Poetry is an often untapped source for theological reflection. Religious and liturgical poetry can provide deep and fruitful meditation on topics such as Mary and the Eucharist. Poetry as a genre does this by bringing the reality before our eyes through its use of highly material language and playful rhythms that allows the subject of the poem to be made present before the mind of the reader. Poetry's reliance on "primordial" or concrete and material language is what makes Eucharistic poems especially beautiful and fruitful pieces for contemplation.
Two poems I think do this particularly well are Christs bloody sweate by Robert Southwell and Adoro Te Devote by St. Thomas Aquinas (this links to the English translation by Gerald Manley Hopkins, but you can also find the Latin on the same site). Both of these poems call before us Christ in the Eucharist and link His sacrifice on the cross to the sacrament on the altar, and invite us to contemplate with the poets what it means to receive this mystery and unite oneself to it.
At the beginning of Christs bloody sweate, we read through a matrix of images that can be read in a variety of ways, both side to side and up and down. Southwell presents Eucharistic images of grapes, wine, vines, water, and oil that bear fruit of their own accord and bring to mind the Last Supper and sacrifice when one moves to the next line describing the Agony in the Garden where Christ sweat blood, "Thus Christ unforc'd preventes in shedding bloode", followed by the line describing the instruments of Jesus' crucifixion, "The whippes the thornes the nailes the speare and roode", thus linking Eucharistic imagery with Christ's sacrifice on the cross.
One image that comes up again and again in Southwell's poetry is the image of fire and water that here questions how a blood- soaked Christ can burn. Here Christ is described as a Phoenix and a Pelican "Whome flames consume whom streames enforce to die". Southwell describes the fames in the next line as flames of love, an image also used in another of his poems, The Burning Babe. Christ is on fire with love and so He sacrifices Himself for us, giving us Himself to eat.

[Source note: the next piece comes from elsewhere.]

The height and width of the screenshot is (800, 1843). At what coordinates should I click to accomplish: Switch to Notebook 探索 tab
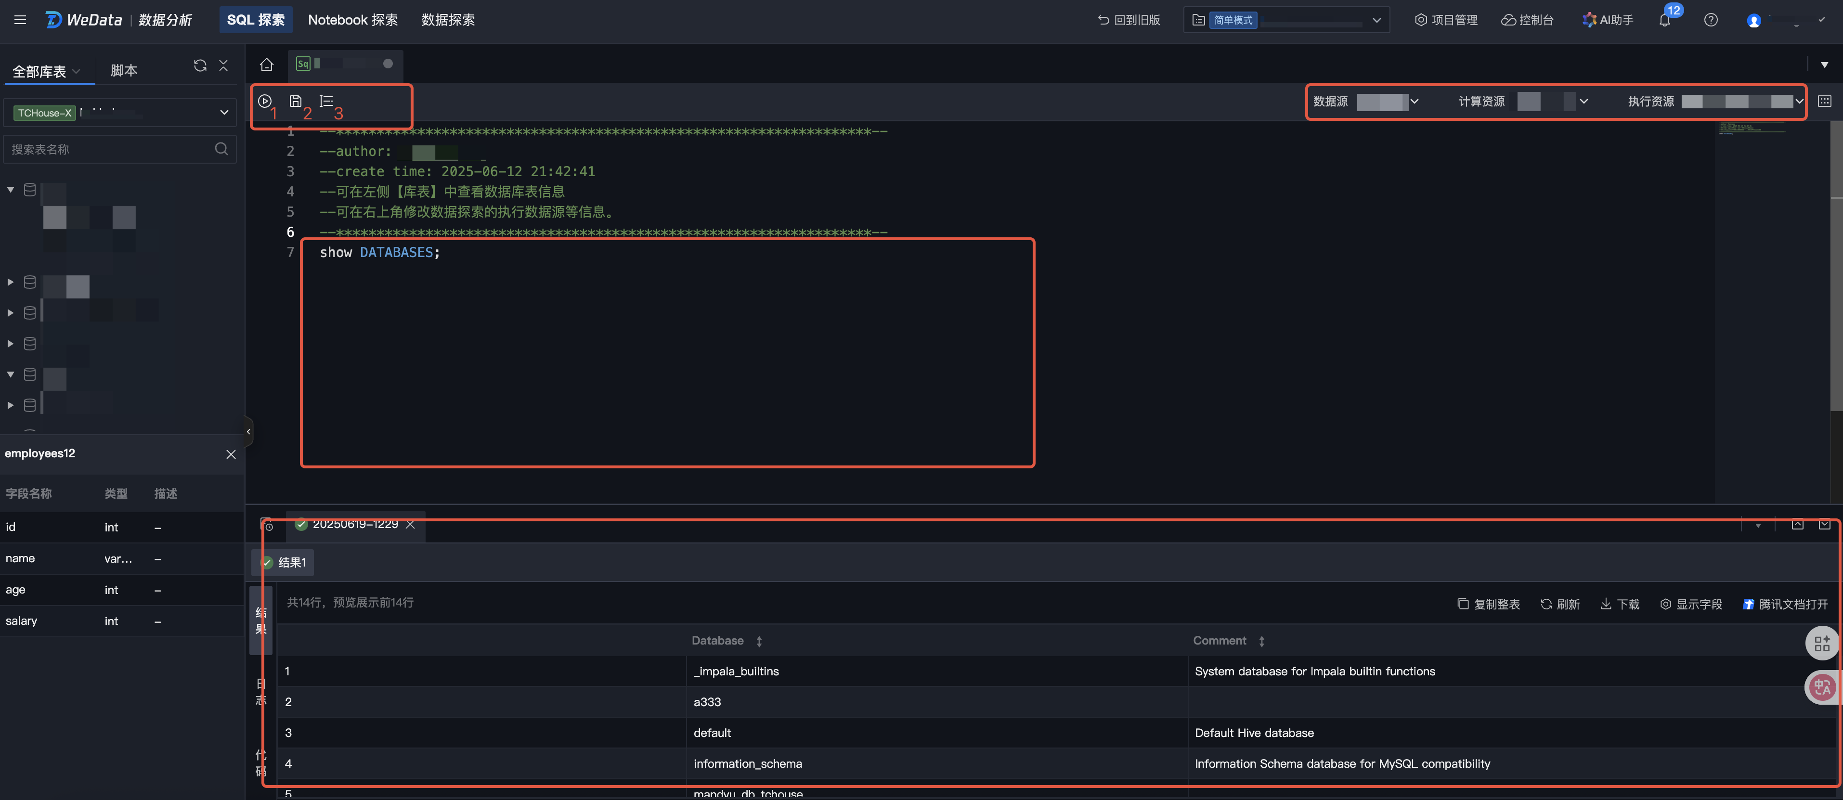pos(353,20)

The Phoenix, the mythical bird that burns itself and is raised up again is an image of the resurrection. The Pelican was traditionally thought to feed its young with its own blood when there was no food to be found. Because of this, the ancient Church saw it as a symbol of Christ in the Eucharist because He gives us His own Flesh to eat:
"Amen, amen, I say to you, unless you eat the flesh of the Son of Man and drink his blood, you do not have life within you." -John 6:53
St. Thomas Aquinas also uses this image in his great Eucharistic hymn Adoro Te Devote, which we will consider next. But, let's return to Southwell for a moment because in the next stanza he turns to Scripture to show us how something drenched with water and blood as Christ was in His Passion can burn.

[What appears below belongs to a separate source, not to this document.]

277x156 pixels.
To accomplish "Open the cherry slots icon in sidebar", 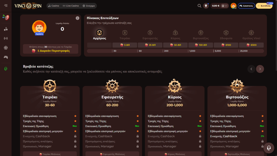I will pyautogui.click(x=6, y=29).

He tells the story of how Elijah (or in Latin Elias) proved God was the true God through his contest with the priests of Baal. Despite Elijah's altar being soaked three times with four giant jugs of water in addition to the blood of the sacrificed bull, the altar is inflamed with fire from heaven, thus proving that the real God is the God of Israel. Southwell then turns to prayer, asking that he be consumed with the fire of love becoming himself a sacrifice of love for Jesus that he may receive the Flesh and Blood of his Lord. This is an image of true Eucharistic eating that in the act of consuming one is oneself consumed, becoming one with the Love we eat.

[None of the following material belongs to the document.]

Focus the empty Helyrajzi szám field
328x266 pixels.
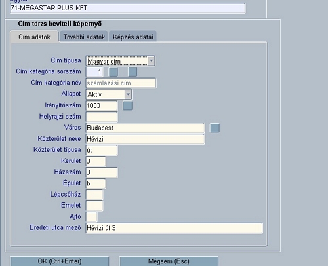click(102, 117)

In Adoro Te Devote, St. Thomas Aquinas works with the same idea from a slightly different angle. St. Thomas begins by addressing the Eucharist, inviting us to ponder with him what exactly is before us because it certainly doesn't look like God. If it is God, our senses of sight, touch, and taste are deceived because the Eucharist looks like bread, feels like bread, and tastes like bread, but the Lord says it is Himself and if Christ, the Truth says so then it must be true.
St. Thomas then takes us to the crucifixion where appearances seem to deceive our senses. Christ on the cross certainly does not look like God, yet Christ is fully God and fully man and we are invited with St. Thomas Aquinas and the apostle St. Thomas to profess this belief that Jesus is truly "My Lord and my God" even though we, like St. Thomas Aquinas cannot see or touch Christ's wounds.
St. Thomas now turns back to the Eucharist, praying, like Southwell for Christ to come, to "feed and feast my mind" and "bathe me, Jesus, Lord, in what thy bosom ran". We again pray to enter into the Eucharist, to receive the Lord and become one with Him so closely as to bathe in His Precious Blood so that one day we may be even more closely united to Him in heaven.
These two poems contain so much rich theological reflection on the Eucharist. With Southwell we ponder the Eucharist as Christ's burning sacrifice of love that when we partake in it, we desire to burn with the same love. With St. Thomas, we poetically ponder the doctrine of the Real Presence, that even though the Eucharist does not look, feel, or taste like Jesus, Jesus, God Himself, really is there and wants to be one with us even more than we desire to be one with Him. What a truly beautiful way to encounter the Eucharist!